Da quel momento sul palazzo è calato il silenzio, e di conseguenza per le strade si sono accresciute le voci. Tutti affermano di sapere, di aver sentito, di conoscere la decisione presa dal sindaco: si dimetterà? opererà un rimpasto? si affiderà a una giunta di tecnici? Beh, in questa ridda di voci qualcuna è giunta anche alle nostre orecchie, e sembra presagire uno scenario assai meno apocalittico di quanto si credeva: il rimpasto ci sarà, ma non sarà un rimpasto di giunta bensì un rimpasto di deleghe. Tradotto: gli assessori rimarranno gli stessi, ma le deleghe saranno ridistribuite con un criterio un po’ più equilibrato e valutando meglio le rispettive competenze.

A tutt’oggi non conosciamo la data di convocazione del prossimo consiglio, in cui Di Rutigliano ufficializzerà la sua decisione, ma si ritiene che questa sarà comunicata già martedì durante la riunione di maggioranza.

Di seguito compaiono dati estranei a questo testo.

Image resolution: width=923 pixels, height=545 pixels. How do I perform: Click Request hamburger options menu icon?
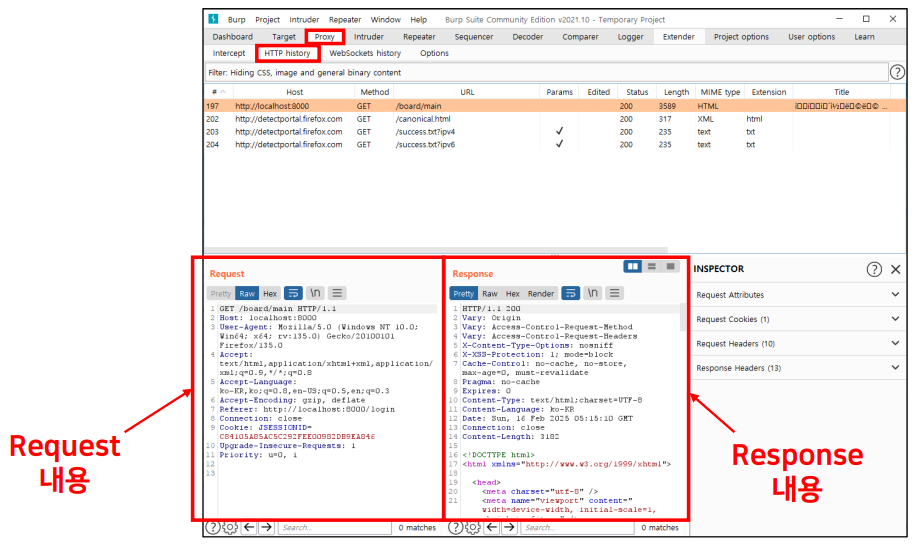click(x=337, y=293)
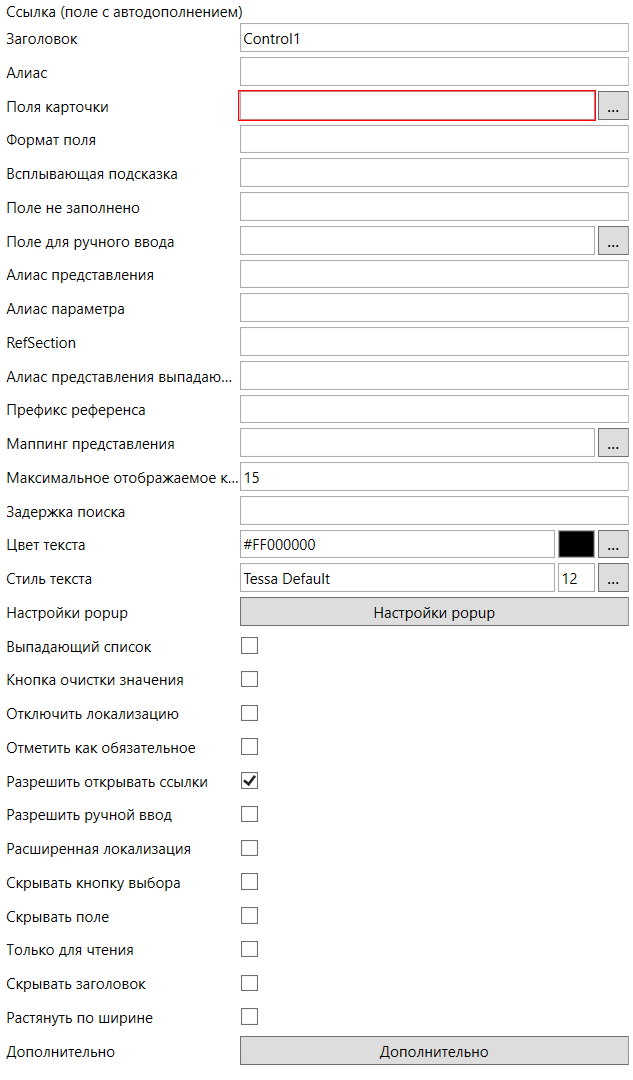This screenshot has width=633, height=1080.
Task: Select the Tessa Default text style field
Action: pos(397,578)
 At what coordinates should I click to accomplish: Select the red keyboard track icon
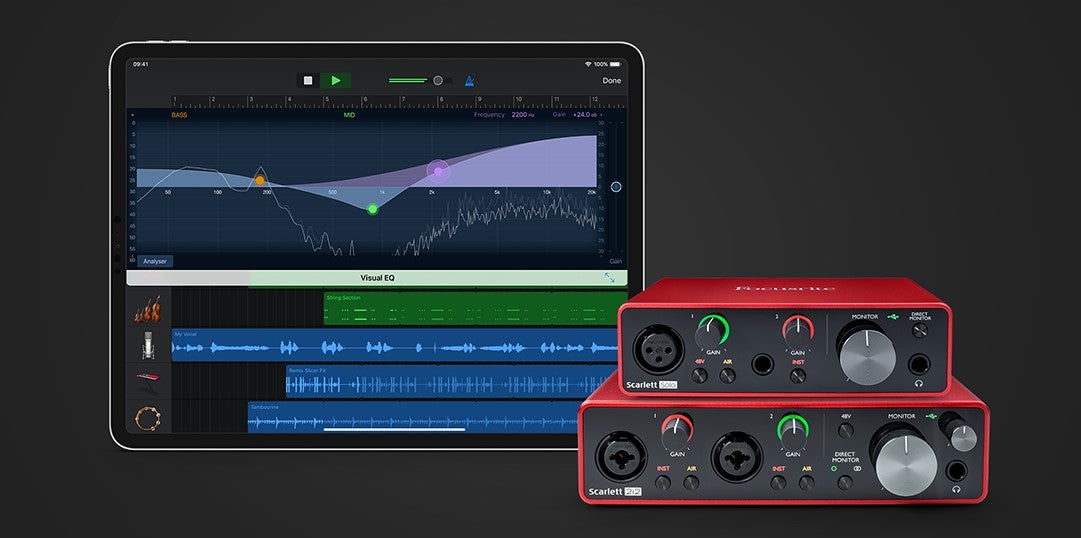149,381
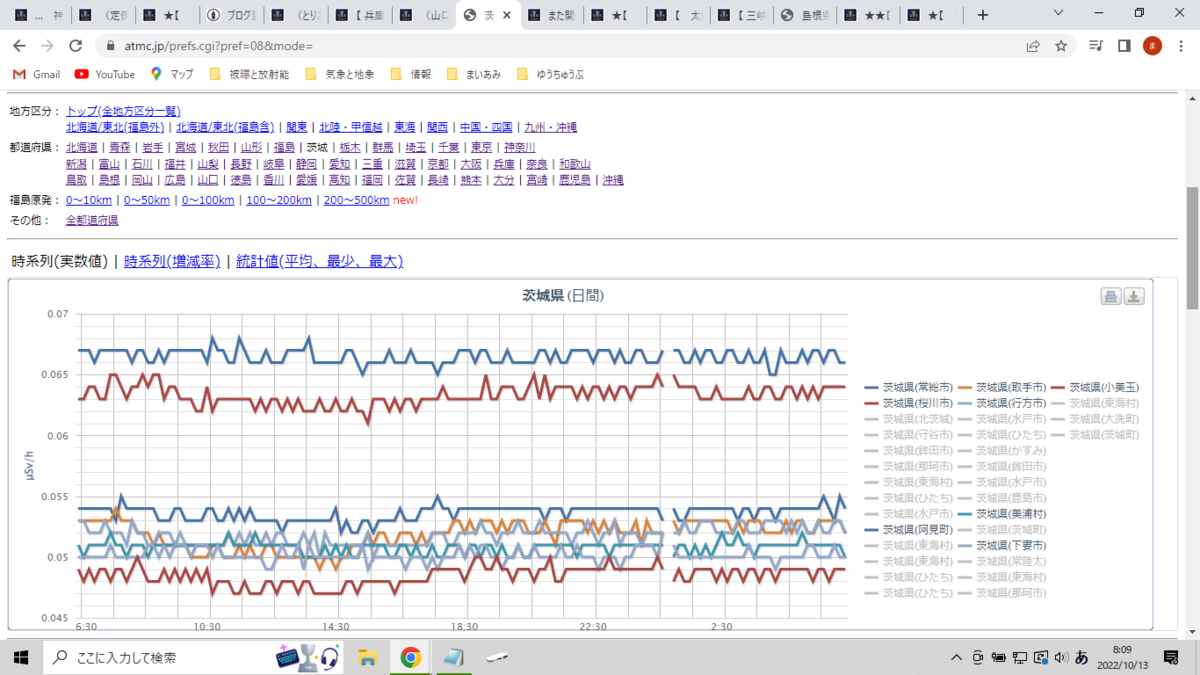Image resolution: width=1200 pixels, height=675 pixels.
Task: Switch to the 時系列(増減率) view
Action: tap(172, 261)
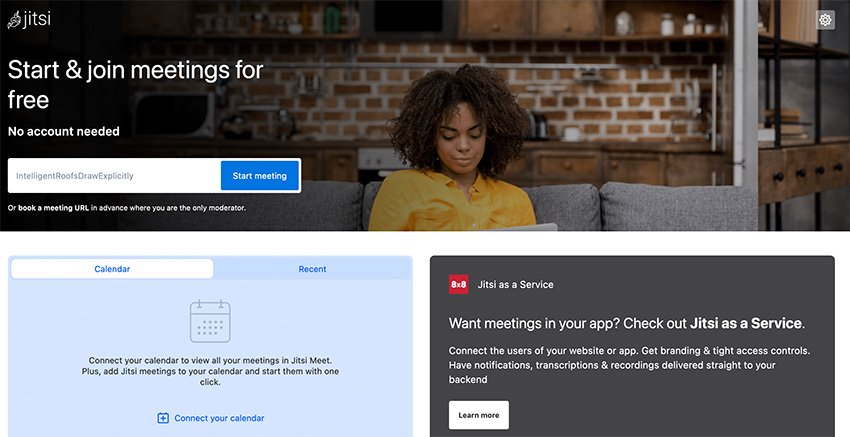This screenshot has width=850, height=437.
Task: Click bold Jitsi as a Service headline text
Action: [745, 323]
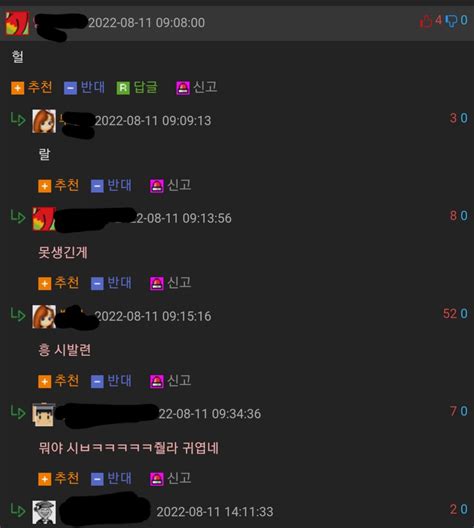Click the orange plus 추천 icon under 헐
This screenshot has width=474, height=528.
click(18, 88)
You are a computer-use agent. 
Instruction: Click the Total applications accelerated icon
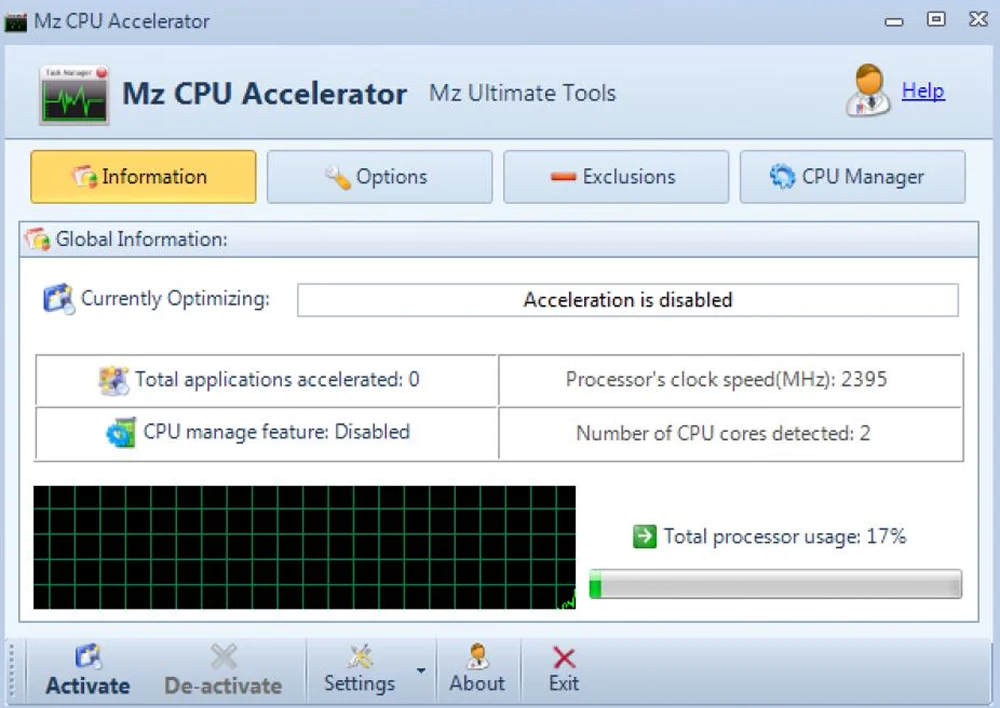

Dal nostro punto di vista la domanda che dovremmo porci tutti non è solo cosa deciderà il sindaco, ma se questa decisione fermerà una volta per tutte le tensioni interne, o se il giorno dopo staremo ancora ad assistere allo spettacolo di una maggioranza che sembra non aver bisogno dell’opposizione. Mentre Mola continua ad aver bisogno di essere amministrata.